Back to Paddleocr

PaddleOCR-VL Apple Silicon Usage Tutorial

docs/version3.x/pipeline_usage/PaddleOCR-VL-Apple-Silicon.en.md

3.7.06.9 KB
Original Source

PaddleOCR-VL Apple Silicon Usage Tutorial

INFO: Unless otherwise specified, the term "PaddleOCR-VL" in this tutorial refers to the PaddleOCR-VL model series (e.g., PaddleOCR-VL-1.6). References specific to the PaddleOCR-VL v1 version will be explicitly noted.

This tutorial is a guide for using PaddleOCR-VL on Apple Silicon, covering the complete workflow from environment preparation to service deployment.

Apple Silicon include, but are not limited to:

  • Apple M1
  • Apple M2
  • Apple M3
  • Apple M4

PaddleOCR-VL has been verified for accuracy and speed on the Apple M4. However, due to hardware diversity, compatibility with other Apple Silicon has not yet been confirmed. We welcome the community to test on different hardware setups and share your results.
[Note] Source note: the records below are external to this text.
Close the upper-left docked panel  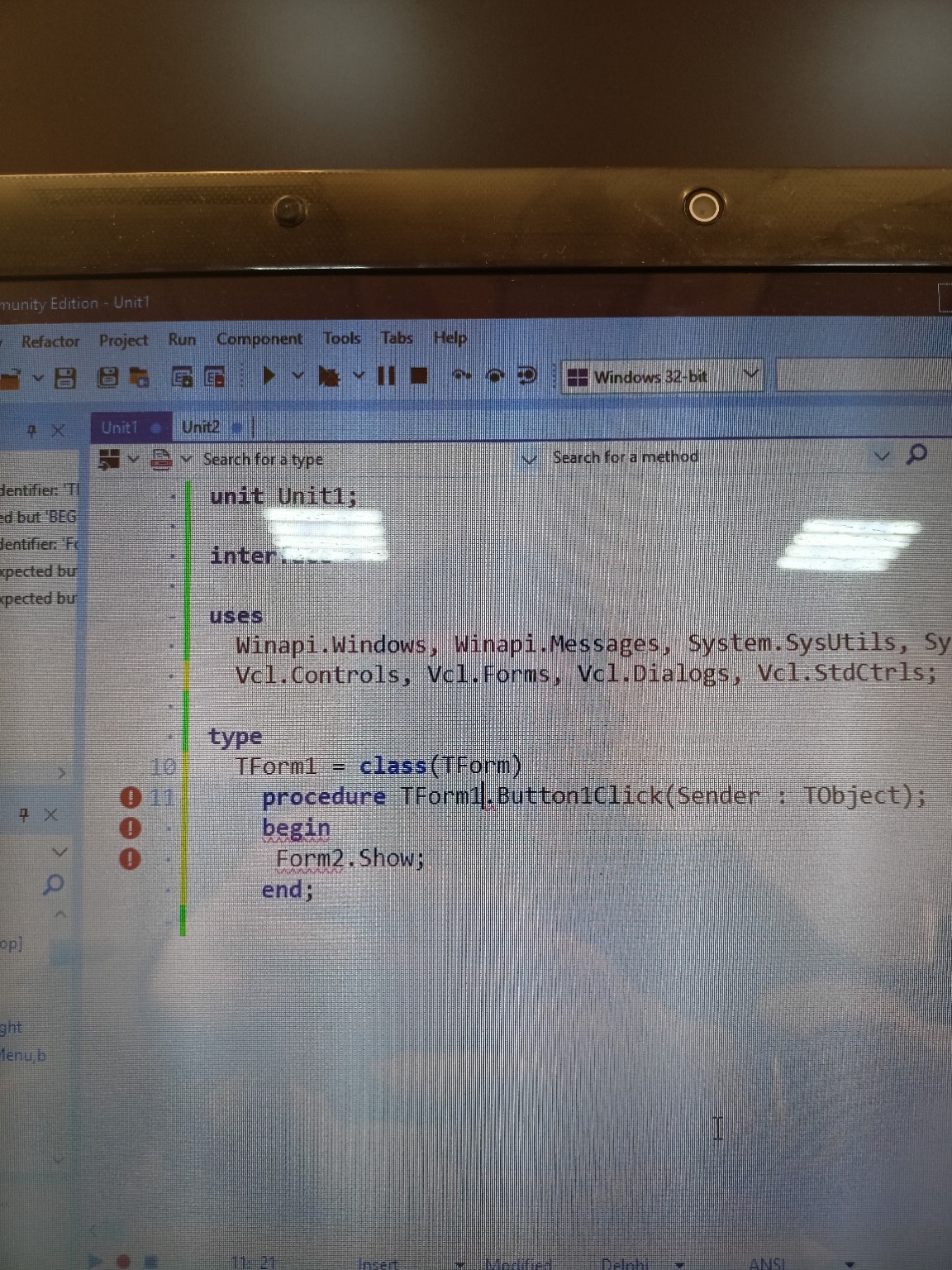[x=58, y=430]
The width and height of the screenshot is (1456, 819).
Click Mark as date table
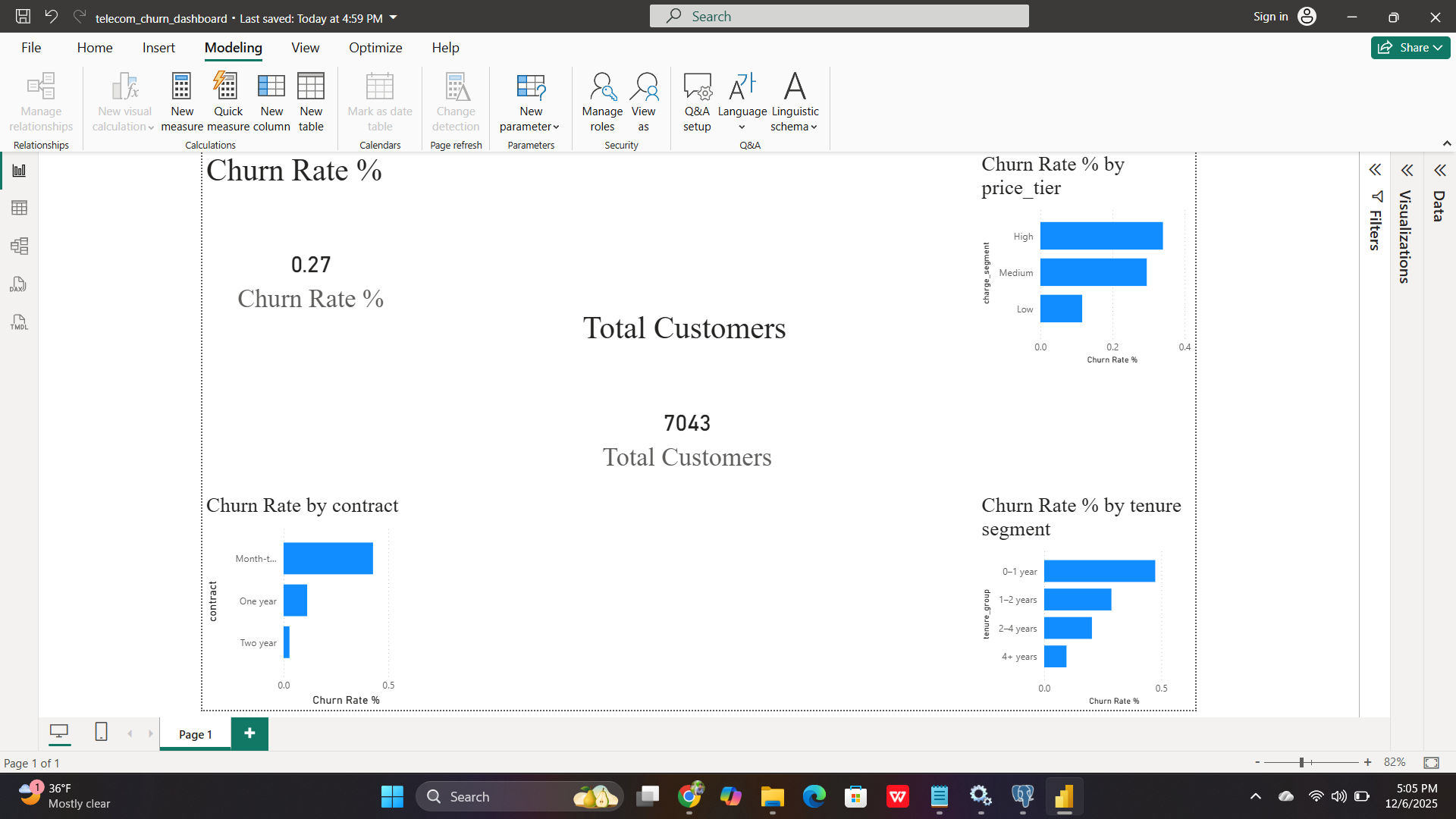click(379, 101)
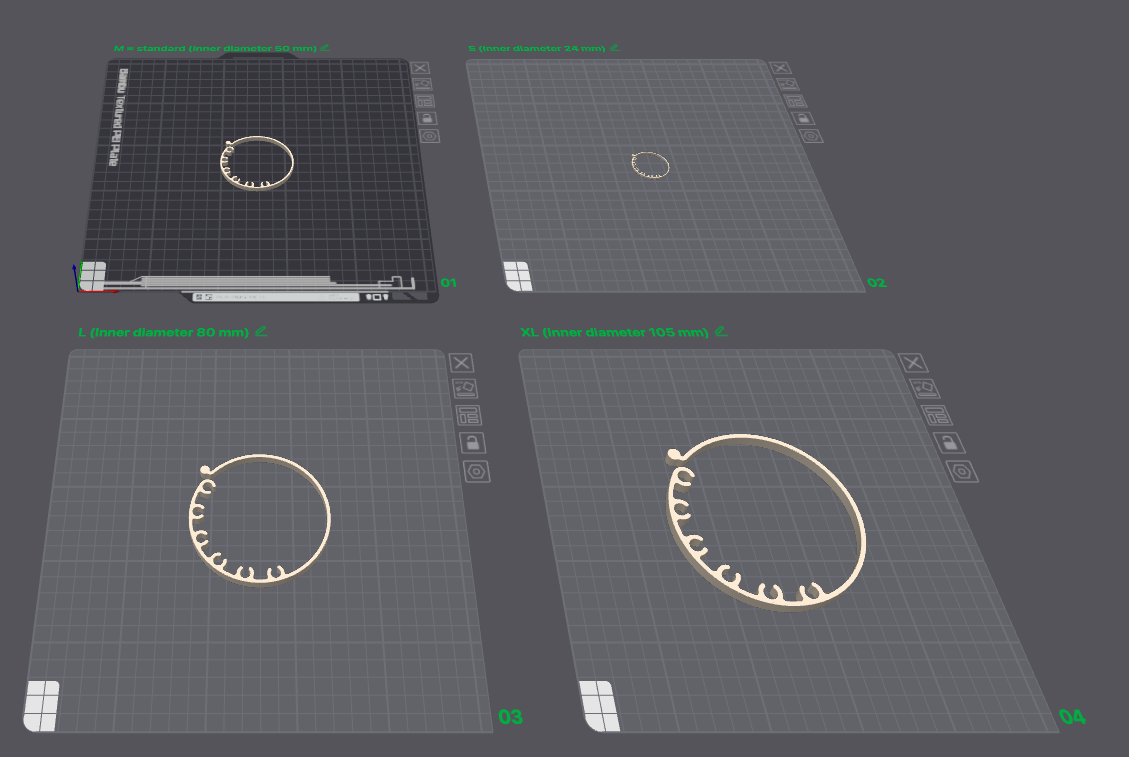
Task: Open plate settings for plate 03
Action: coord(477,472)
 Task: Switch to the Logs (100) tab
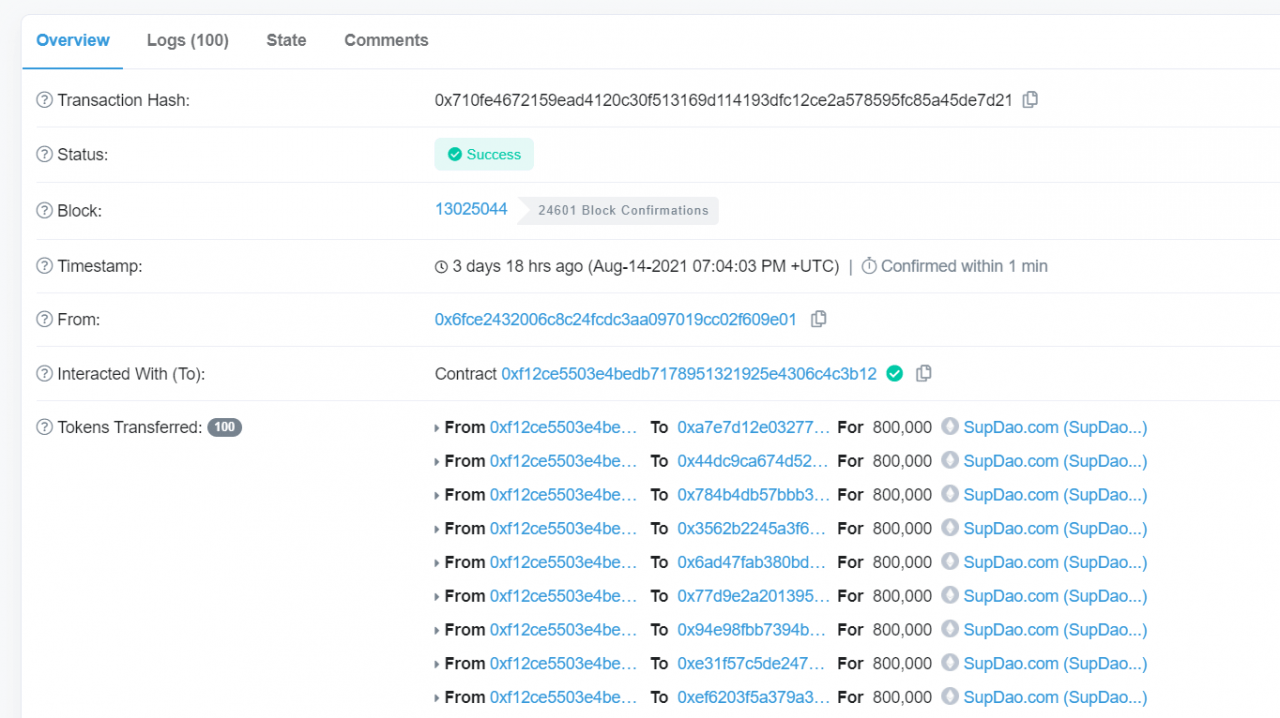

Workflow Guide for This Hardware

Use this guide for the workflows below.

GoalSupport on this hardwareRead this section
Local direct inferenceSupportedRead Section 1. Local Runtime Environment Preparation and Section 2. Quick Start.
Client + VLM inference serviceSupportedComplete local direct inference first, then read Section 3. Using VLM Inference Services.
Full API serviceSupported with manual deployment onlyComplete Section 1. Local Runtime Environment Preparation first, then read Section 4.1 Manual Deployment; after that, continue with Section 4.2 Client Invocation Methods and Section 4.3 Pipeline Configuration Adjustment Instructions.
Model fine-tuningSupportedRead Section 5. Model Fine-Tuning.

If you only need to confirm which inference methods are available on this hardware, refer to the PaddleOCR-VL Inference Method and Hardware Support Matrix in the main guide.

1. Local Runtime Environment Preparation

Local Runtime Environment Setup Methods Supported on This Hardware

Local runtime environment setup methodStatusNotes
Official Docker imageNot currently supportedThis hardware does not currently support this path.
Manually install the inference engine and PaddleOCRSupported with steps in this guideContinue reading this section.

Local inference on this hardware currently supports only the PaddlePaddle inference engine.

We strongly recommend installing PaddleOCR-VL in a virtual environment to avoid dependency conflicts. For example, use the Python venv standard library to create a virtual environment:

shell
# Create a virtual environment
python -m venv .venv_paddleocr
# Activate the environment
source .venv_paddleocr/bin/activate

Execute the following commands to complete the installation:

shell
python -m pip install paddlepaddle==3.2.1 -i https://www.paddlepaddle.org.cn/packages/stable/cpu/
python -m pip install -U "paddleocr[doc-parser]"

Please install PaddlePaddle framework version 3.2.1 or above.

2. Quick Start

Please refer to PaddleOCR-VL Usage Tutorial - 2. Quick Start.

3. Using VLM Inference Services

This section explains how to connect PaddleOCR-VL to a dedicated VLM inference service backend. On this hardware, this is usually used to improve inference performance beyond the default configuration for production use. In this hardware-specific guide, the examples use MLX-VLM as the backend for the VLM inference service.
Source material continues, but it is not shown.